Moral authority isn’t just some decoration on the truth. “Human failings” actually do contribute to the substance of the truth. The great terror and wonder of being part of an incarnate faith is that our actions and our choice of life or death, blessing or curse, does matter. It has material weight and substance and material impacts upon others, and the gift of creation is that the material world is more than just decoration or passing shadow. It is a means by which we can come to see God. It is designed to reveal God.
Faith is a great link of links, we are all connected through the very human act of “handing down.” And we all know that the actions of hands matter. A slap is not the same as a handshake. And tradition is not just a sui generis truth that appears outside of human hands. Truth is held in human hands, within them, confined and mediated and released through them.
To be enfleshed means that our flesh is an image of God.
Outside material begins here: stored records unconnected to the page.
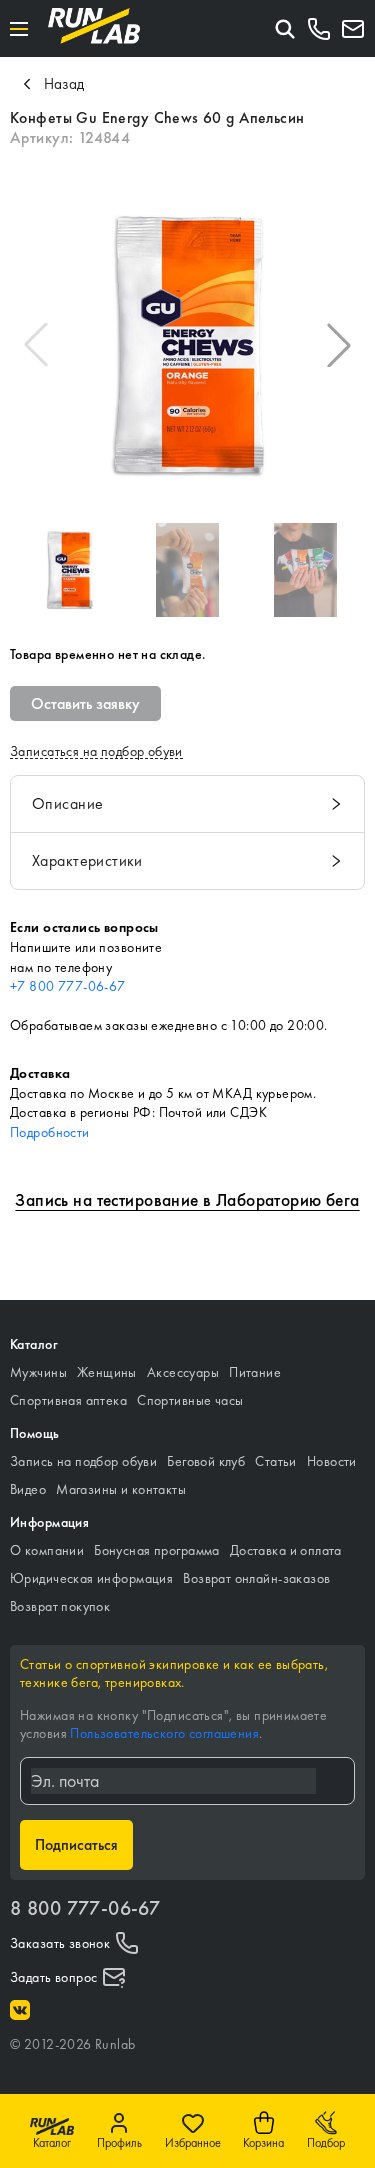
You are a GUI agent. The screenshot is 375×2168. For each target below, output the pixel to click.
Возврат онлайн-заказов (256, 1578)
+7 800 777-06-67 (68, 986)
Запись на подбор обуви (83, 1461)
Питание (255, 1372)
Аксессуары (183, 1372)
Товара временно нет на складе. (108, 654)
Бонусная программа (157, 1550)
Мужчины (38, 1372)
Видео (28, 1489)
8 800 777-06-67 (85, 1908)
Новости (332, 1461)
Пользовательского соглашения (164, 1733)
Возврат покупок (60, 1606)
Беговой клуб (206, 1461)
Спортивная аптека (68, 1400)
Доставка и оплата (286, 1550)
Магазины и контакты (121, 1489)
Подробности (50, 1132)
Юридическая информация (91, 1578)
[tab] (187, 804)
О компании (47, 1550)
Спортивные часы (190, 1400)
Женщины (107, 1372)
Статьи (276, 1461)
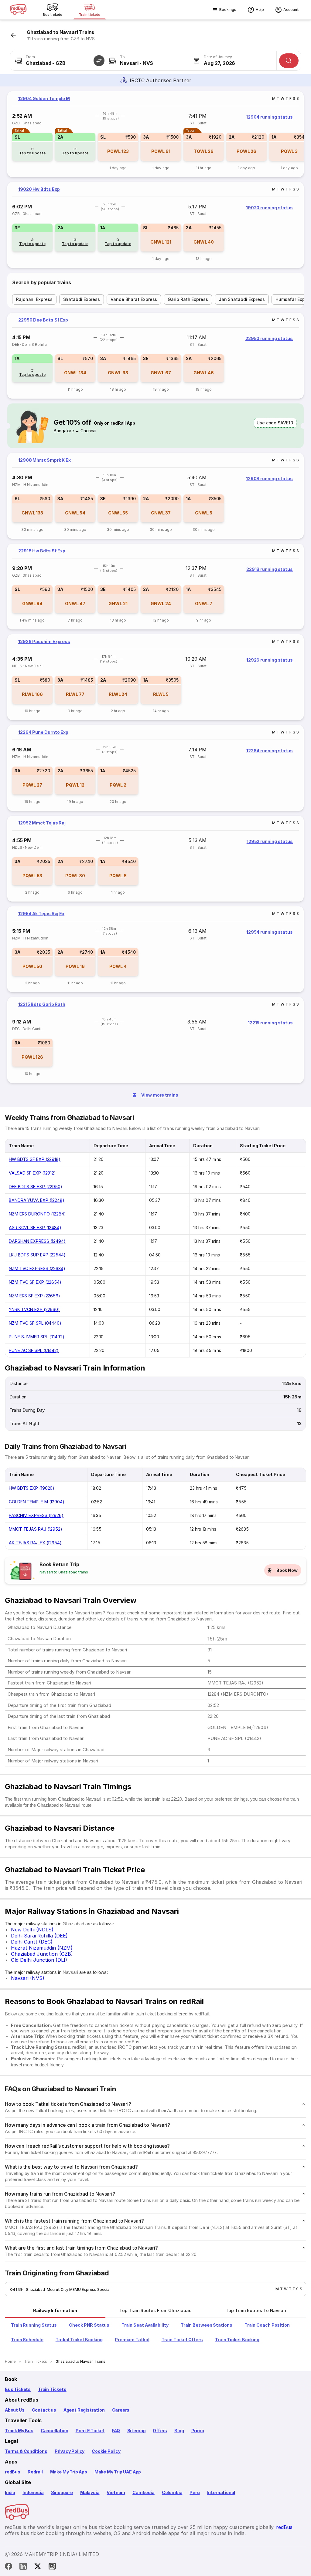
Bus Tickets (18, 2389)
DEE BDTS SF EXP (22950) (35, 1186)
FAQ (116, 2430)
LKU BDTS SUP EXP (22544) (37, 1254)
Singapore (62, 2492)
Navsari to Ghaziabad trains (63, 1572)
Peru (195, 2492)
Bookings (227, 9)
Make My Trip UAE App (117, 2471)
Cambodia (143, 2492)
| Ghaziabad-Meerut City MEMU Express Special (66, 2289)
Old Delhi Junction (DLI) (39, 1960)
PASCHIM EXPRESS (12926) (36, 1515)
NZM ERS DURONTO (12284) (37, 1213)
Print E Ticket (90, 2430)
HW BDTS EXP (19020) (31, 1488)
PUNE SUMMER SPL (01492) (36, 1336)
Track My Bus (19, 2430)
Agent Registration (84, 2409)
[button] (99, 60)
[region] (155, 134)
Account (291, 9)
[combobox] (54, 60)
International (221, 2492)
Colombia (172, 2492)
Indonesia (32, 2492)
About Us (15, 2409)
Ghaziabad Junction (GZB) (42, 1954)
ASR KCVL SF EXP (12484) (35, 1227)
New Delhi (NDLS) (32, 1930)
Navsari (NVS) (27, 1978)
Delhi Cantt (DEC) (32, 1942)
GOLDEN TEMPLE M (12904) (36, 1501)
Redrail (35, 2471)
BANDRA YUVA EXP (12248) (36, 1200)
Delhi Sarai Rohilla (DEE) (39, 1936)
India (10, 2492)
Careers (121, 2409)
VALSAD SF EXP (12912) (32, 1172)
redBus (12, 2471)
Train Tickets (52, 2389)
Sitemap (136, 2430)
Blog (179, 2430)
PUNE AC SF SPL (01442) (34, 1350)
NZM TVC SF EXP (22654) (35, 1282)
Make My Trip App (68, 2471)
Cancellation (54, 2430)
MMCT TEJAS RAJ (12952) (35, 1529)
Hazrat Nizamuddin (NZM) (42, 1948)
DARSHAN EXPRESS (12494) (37, 1241)
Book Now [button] (287, 1570)
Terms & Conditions (26, 2451)
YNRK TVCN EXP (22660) (34, 1309)
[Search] (289, 60)
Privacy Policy (69, 2451)
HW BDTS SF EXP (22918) (34, 1159)
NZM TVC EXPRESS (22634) (37, 1268)
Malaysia (90, 2492)
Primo (197, 2430)
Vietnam (116, 2492)
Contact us (44, 2409)
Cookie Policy (106, 2451)
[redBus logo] (18, 10)
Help (260, 9)
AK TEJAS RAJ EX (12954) (35, 1542)
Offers (160, 2430)
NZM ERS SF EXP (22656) (34, 1295)
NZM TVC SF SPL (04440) (35, 1323)
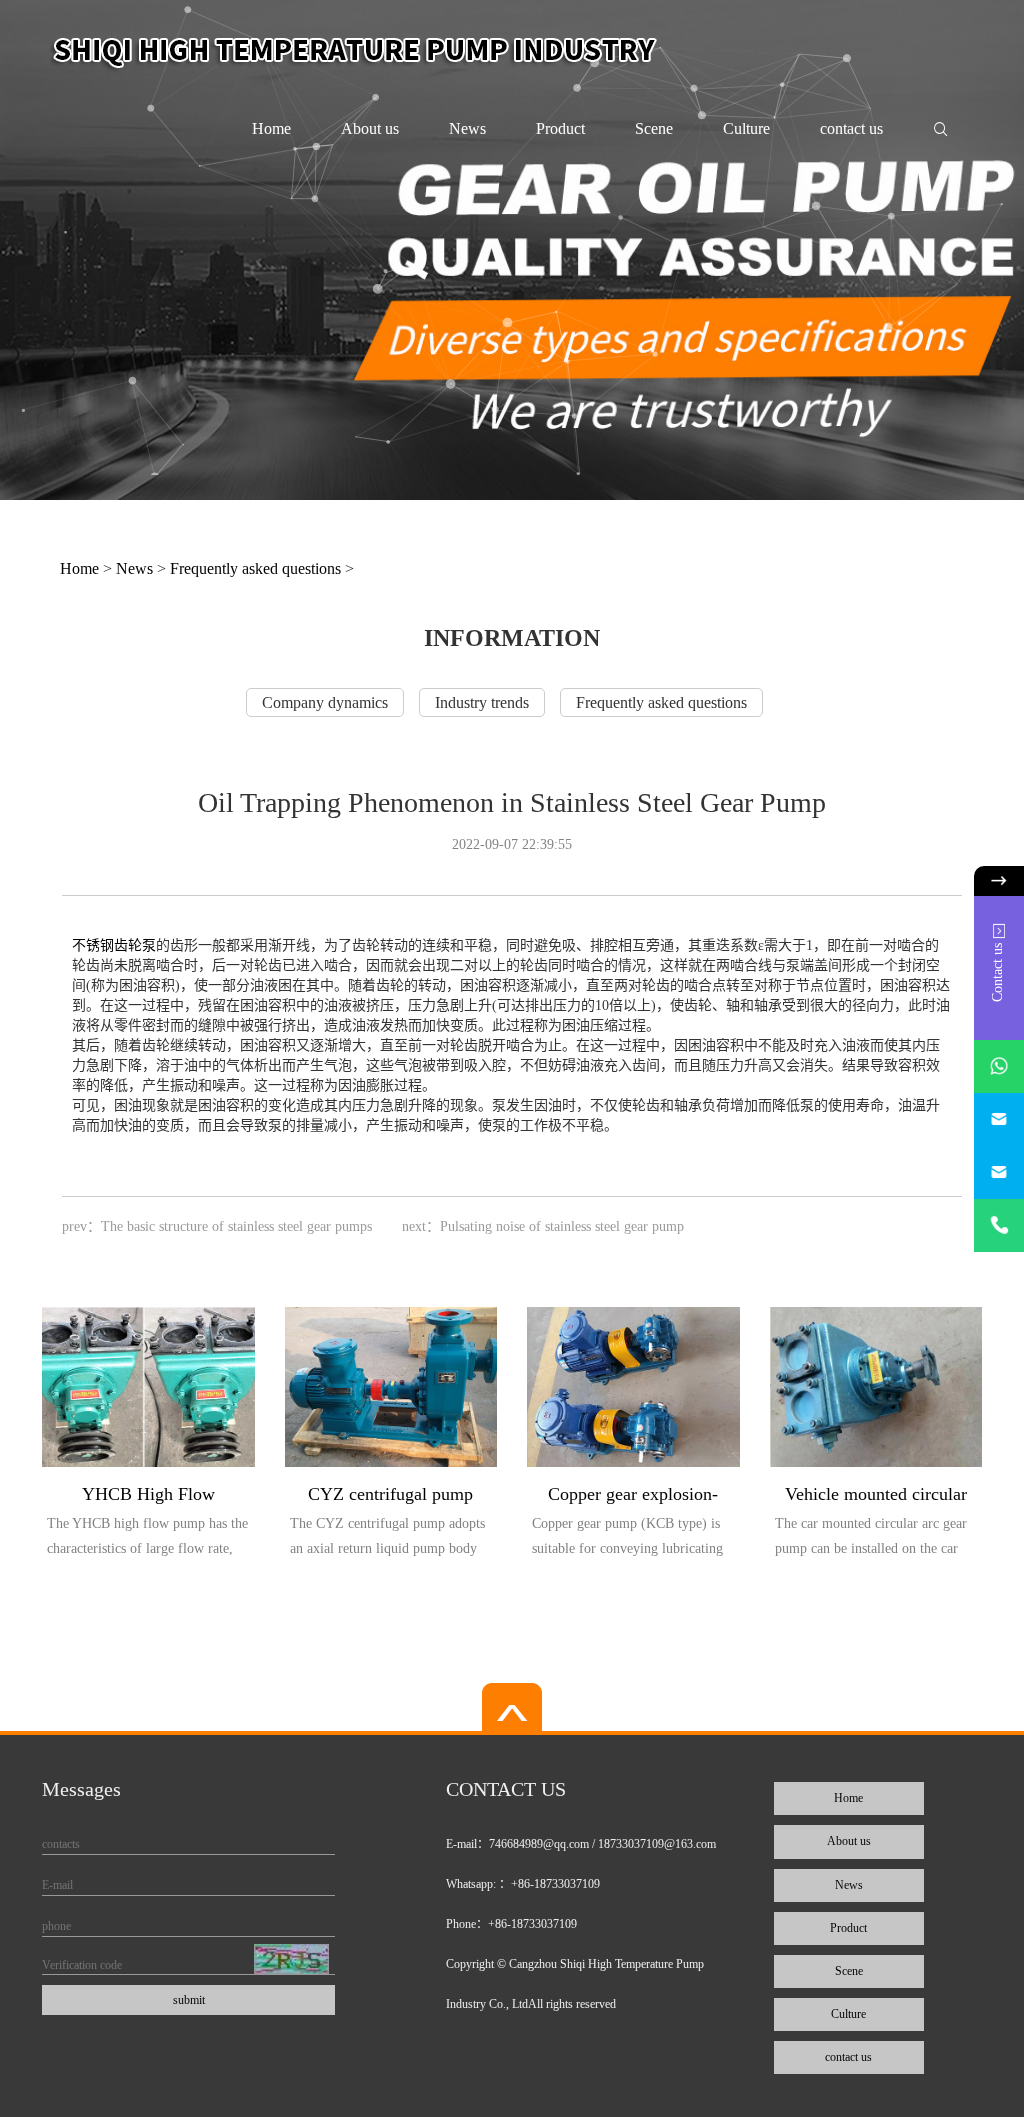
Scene (654, 128)
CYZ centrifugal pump (390, 1494)
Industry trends (482, 702)
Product (560, 128)
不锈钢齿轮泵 (114, 945)
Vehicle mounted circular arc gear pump (876, 1497)
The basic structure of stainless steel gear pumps (236, 1226)
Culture (746, 128)
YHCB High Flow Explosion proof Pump (148, 1497)
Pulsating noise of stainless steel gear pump (562, 1226)
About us (370, 128)
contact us (851, 128)
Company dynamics (325, 702)
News (467, 128)
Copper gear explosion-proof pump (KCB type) (633, 1497)
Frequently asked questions (255, 568)
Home (271, 128)
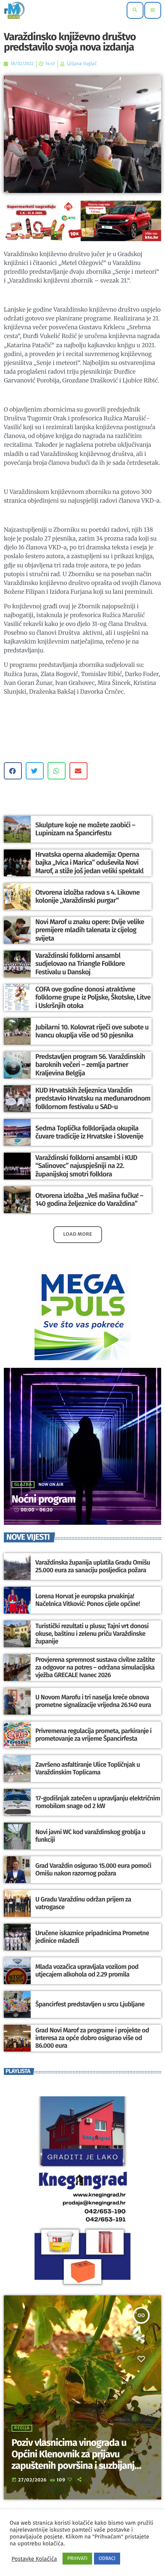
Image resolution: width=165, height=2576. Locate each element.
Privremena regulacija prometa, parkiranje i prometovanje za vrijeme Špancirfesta (93, 1735)
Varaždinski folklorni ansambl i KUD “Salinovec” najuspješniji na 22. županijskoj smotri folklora (86, 1165)
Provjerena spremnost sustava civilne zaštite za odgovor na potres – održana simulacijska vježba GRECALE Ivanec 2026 (95, 1667)
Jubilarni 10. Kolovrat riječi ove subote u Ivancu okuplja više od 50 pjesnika (91, 1031)
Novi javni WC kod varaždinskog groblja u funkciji (90, 1836)
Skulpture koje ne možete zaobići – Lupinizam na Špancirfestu (85, 829)
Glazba (23, 1484)
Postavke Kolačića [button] (34, 2558)
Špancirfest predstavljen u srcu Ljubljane (90, 2004)
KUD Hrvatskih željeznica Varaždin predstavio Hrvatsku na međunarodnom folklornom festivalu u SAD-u (92, 1098)
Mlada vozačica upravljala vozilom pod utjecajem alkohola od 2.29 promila (87, 1970)
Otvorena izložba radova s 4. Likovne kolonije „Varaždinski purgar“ (87, 896)
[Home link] (14, 10)
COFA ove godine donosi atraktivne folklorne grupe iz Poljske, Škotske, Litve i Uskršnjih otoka (92, 997)
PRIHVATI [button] (77, 2558)
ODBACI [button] (107, 2558)
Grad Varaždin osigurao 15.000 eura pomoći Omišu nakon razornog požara (93, 1869)
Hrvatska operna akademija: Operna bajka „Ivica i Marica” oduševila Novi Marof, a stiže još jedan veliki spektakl (89, 862)
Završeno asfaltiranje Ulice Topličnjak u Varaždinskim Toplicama (87, 1768)
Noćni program (43, 1499)
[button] (13, 770)
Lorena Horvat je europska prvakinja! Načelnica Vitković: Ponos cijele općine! (87, 1600)
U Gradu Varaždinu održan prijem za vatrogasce (83, 1903)
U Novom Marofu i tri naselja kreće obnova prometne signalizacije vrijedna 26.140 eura (93, 1701)
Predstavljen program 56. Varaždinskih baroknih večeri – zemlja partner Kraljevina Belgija (90, 1064)
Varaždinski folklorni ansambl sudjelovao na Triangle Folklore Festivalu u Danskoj (80, 963)
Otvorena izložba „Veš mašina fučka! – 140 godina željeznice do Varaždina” (89, 1199)
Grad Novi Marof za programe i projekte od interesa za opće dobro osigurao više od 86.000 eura (92, 2038)
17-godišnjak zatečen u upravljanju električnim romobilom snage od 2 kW (97, 1802)
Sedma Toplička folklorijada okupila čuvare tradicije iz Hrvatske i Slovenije (89, 1132)
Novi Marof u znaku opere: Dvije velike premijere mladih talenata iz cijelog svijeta (89, 930)
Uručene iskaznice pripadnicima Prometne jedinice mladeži (92, 1937)
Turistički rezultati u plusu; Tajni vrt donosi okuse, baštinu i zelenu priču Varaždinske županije (91, 1634)
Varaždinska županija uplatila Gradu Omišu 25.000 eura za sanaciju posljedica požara (92, 1566)
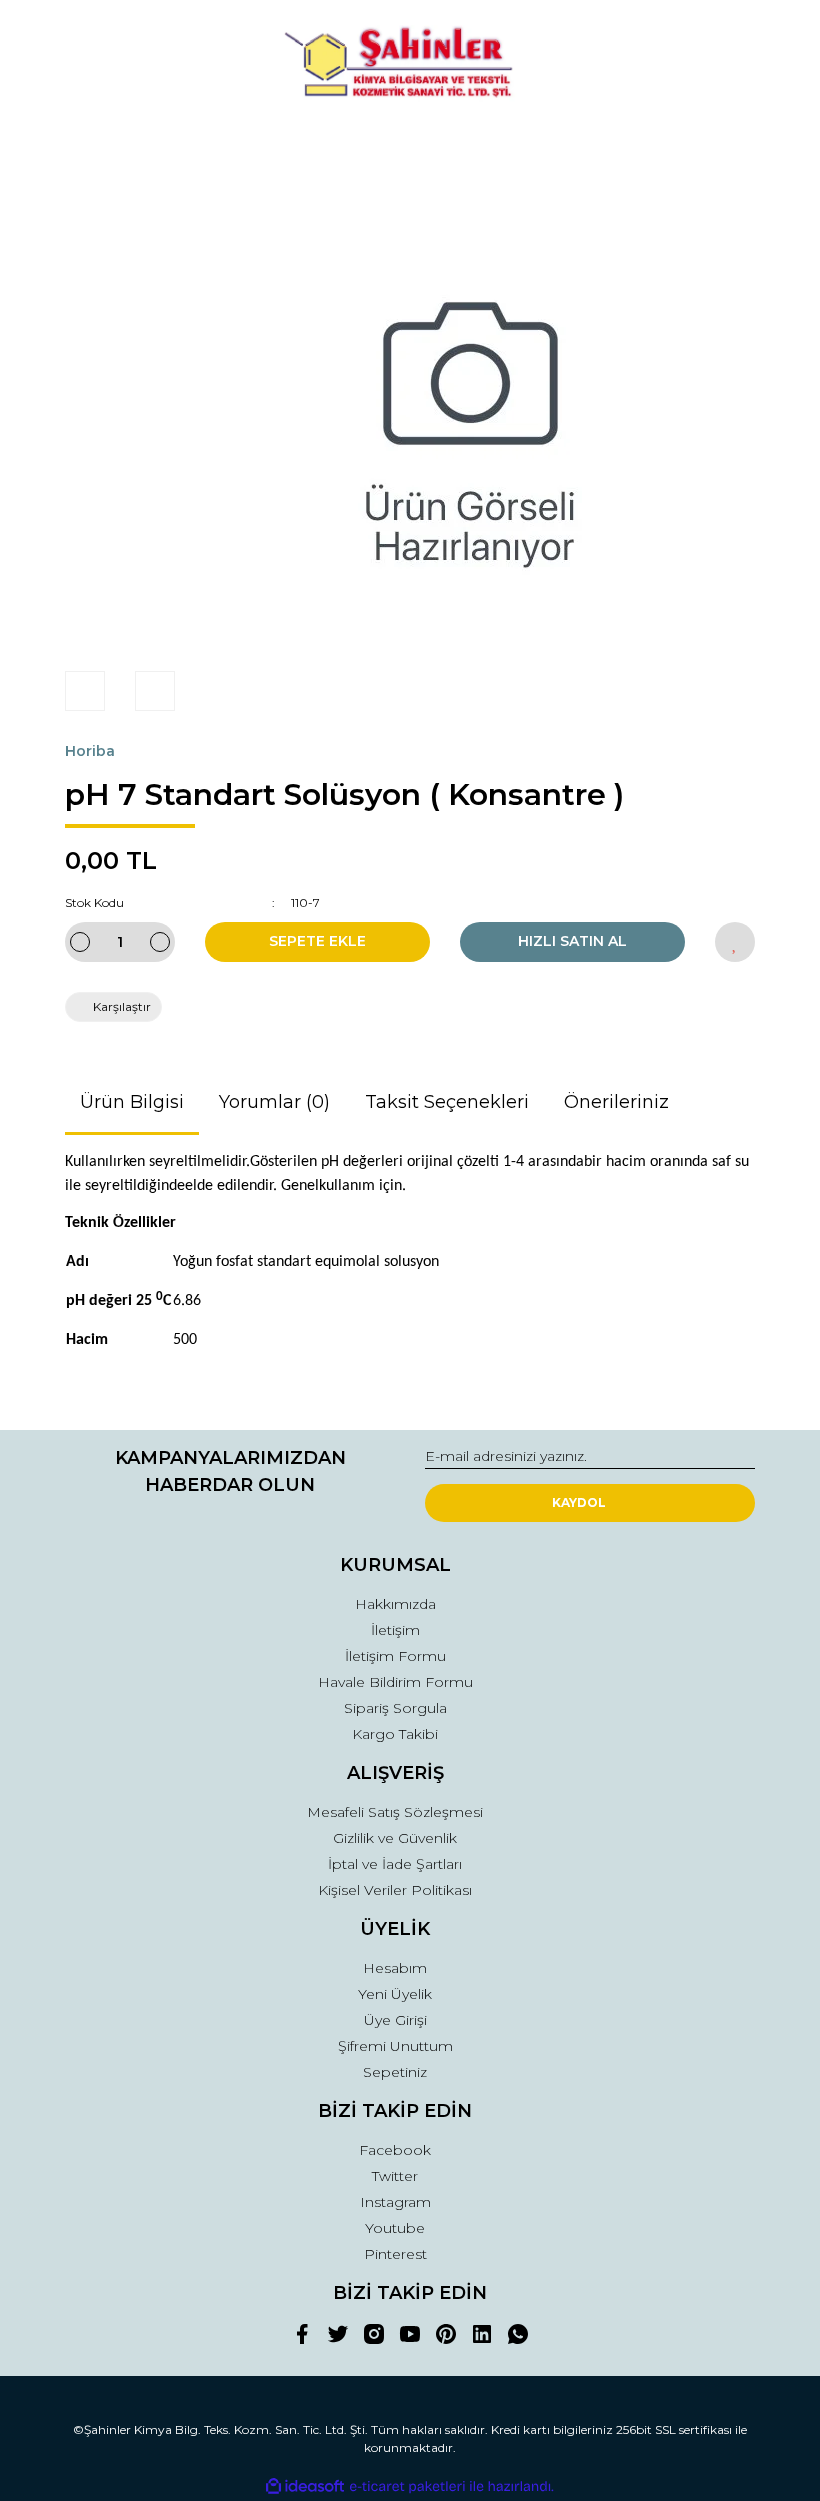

And if we belie that image, well, then. What is the world supposed to believe? This is not so much a question for the world but for ourselves.
How does one separate the office from the man when the man used his office to enanct wrong? When the office calls for the man to protect the vulnerable, and the man used the office to protect the strong? If power corrupts, why do those in power not beg for a corrective to that corruption?
What is the moral authority of a church leadership so riddled by scandal and so terribly obstinate about doing any sort of confession, penance, and reconciliation about it in a meaningful way that will cost them any thing? I am asking, because I do not know.
We are fond of pointing out that the church was founded upon Peter, who betrayed Christ. Clearly imperfect. But Peter, famously, wept and repented. Can moral authority actually exist if its public sins are not followed by equally public repentance?